━━━━━ Data provided ━━━━━

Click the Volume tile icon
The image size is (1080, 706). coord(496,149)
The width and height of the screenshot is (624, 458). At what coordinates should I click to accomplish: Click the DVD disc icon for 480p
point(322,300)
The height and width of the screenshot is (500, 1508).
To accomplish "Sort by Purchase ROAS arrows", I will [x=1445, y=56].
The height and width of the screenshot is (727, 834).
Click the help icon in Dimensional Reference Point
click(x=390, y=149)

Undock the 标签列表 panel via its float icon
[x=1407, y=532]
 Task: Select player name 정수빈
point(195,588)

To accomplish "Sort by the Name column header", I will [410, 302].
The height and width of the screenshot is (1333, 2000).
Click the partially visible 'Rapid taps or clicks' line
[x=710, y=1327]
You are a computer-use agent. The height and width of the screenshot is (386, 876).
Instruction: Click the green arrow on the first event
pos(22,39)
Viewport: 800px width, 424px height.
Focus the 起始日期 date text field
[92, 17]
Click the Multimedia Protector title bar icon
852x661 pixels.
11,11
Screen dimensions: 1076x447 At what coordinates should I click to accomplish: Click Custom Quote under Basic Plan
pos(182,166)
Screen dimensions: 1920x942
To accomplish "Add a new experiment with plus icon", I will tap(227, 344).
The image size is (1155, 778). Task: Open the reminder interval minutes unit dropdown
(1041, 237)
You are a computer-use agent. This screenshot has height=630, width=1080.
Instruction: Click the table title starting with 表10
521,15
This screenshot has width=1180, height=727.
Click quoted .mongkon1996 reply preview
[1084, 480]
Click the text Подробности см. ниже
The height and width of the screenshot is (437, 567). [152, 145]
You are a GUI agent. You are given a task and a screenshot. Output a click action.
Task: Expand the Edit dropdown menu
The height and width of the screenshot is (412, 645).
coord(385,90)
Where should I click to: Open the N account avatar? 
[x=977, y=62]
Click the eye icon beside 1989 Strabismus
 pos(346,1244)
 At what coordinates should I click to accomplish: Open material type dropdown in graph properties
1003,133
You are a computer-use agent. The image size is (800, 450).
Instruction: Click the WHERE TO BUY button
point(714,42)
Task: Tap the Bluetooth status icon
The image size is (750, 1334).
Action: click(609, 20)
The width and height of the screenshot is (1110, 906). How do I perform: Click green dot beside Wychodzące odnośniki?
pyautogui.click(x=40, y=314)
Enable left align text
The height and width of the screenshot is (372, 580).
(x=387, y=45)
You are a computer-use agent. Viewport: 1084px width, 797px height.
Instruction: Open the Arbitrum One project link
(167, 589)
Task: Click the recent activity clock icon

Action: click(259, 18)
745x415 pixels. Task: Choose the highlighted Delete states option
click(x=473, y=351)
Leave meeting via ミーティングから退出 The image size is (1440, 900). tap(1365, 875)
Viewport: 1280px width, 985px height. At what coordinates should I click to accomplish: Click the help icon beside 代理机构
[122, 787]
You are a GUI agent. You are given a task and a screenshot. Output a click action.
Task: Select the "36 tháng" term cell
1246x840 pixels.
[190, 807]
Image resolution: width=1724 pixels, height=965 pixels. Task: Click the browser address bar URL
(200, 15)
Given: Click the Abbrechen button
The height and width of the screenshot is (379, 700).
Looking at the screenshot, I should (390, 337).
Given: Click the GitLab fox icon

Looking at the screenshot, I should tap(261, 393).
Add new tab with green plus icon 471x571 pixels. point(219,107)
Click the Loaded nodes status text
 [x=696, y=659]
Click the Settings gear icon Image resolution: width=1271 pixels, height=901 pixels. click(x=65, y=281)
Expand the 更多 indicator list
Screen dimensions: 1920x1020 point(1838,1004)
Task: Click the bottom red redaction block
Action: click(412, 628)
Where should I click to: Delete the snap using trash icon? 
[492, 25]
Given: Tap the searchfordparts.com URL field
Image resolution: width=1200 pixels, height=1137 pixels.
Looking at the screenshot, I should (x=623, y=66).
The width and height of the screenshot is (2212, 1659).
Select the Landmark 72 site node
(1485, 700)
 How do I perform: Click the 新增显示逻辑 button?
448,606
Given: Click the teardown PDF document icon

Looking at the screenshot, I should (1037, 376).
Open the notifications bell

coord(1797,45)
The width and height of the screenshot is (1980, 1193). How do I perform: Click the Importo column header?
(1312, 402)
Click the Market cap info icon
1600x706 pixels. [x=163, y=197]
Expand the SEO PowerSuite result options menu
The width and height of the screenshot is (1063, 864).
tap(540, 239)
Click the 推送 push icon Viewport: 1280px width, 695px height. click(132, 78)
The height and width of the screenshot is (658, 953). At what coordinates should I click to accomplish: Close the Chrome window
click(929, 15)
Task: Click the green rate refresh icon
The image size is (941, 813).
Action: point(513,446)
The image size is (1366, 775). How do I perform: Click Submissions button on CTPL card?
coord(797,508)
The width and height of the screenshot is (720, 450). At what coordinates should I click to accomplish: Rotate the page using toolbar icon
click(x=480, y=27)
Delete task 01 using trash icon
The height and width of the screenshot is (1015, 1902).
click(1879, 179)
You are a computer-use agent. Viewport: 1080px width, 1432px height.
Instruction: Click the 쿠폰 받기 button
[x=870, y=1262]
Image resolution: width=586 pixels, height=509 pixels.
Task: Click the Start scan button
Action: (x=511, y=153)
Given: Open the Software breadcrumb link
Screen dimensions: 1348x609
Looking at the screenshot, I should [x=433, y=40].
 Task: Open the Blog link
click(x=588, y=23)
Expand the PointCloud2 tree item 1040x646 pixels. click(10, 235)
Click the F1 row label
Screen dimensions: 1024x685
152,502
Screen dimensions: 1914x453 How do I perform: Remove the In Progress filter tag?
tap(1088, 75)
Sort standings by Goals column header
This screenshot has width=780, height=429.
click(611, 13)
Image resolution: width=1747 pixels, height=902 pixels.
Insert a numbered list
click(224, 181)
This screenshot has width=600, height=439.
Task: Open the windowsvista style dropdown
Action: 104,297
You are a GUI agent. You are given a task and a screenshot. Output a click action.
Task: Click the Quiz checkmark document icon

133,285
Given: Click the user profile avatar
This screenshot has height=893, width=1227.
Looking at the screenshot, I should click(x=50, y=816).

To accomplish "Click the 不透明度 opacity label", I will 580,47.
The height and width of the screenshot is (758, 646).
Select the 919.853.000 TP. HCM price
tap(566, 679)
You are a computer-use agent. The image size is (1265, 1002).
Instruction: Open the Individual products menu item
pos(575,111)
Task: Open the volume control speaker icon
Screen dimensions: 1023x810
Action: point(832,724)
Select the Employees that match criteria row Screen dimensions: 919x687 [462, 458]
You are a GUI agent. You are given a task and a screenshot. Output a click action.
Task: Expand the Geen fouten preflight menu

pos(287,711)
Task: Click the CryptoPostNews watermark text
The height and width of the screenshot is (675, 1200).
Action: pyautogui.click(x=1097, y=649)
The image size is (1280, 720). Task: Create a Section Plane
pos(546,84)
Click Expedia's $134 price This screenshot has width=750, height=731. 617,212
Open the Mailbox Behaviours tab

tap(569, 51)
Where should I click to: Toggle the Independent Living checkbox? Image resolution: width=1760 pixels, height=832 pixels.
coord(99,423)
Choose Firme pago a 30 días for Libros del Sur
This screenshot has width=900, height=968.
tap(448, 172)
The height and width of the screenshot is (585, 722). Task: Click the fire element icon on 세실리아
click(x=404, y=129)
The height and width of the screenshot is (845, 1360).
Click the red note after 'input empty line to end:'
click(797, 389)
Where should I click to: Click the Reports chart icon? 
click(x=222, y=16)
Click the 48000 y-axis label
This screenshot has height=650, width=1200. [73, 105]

━━━━━

> What needs to be done
Filter the records above for lines with "agent".

> Written reply
You are a computer-use agent. The height and width of the screenshot is (386, 876).
You are a computer-use agent. This screenshot has height=630, width=1080.
You are a GUI agent. You are given a task and a screenshot. Output a click action.
You are a computer-use agent. The image size is (800, 450).
You are a computer-use agent. Viewport: 1084px width, 797px height.
You are a GUI agent. You are given a task and a screenshot. Output a click action.
You are a computer-use agent. Viewport: 1080px width, 1432px height.
You are a GUI agent. You are given a task and a screenshot. Output a click action.
You are a computer-use agent. The image size is (1265, 1002).
You are a GUI agent. You are given a task and a screenshot. Output a click action.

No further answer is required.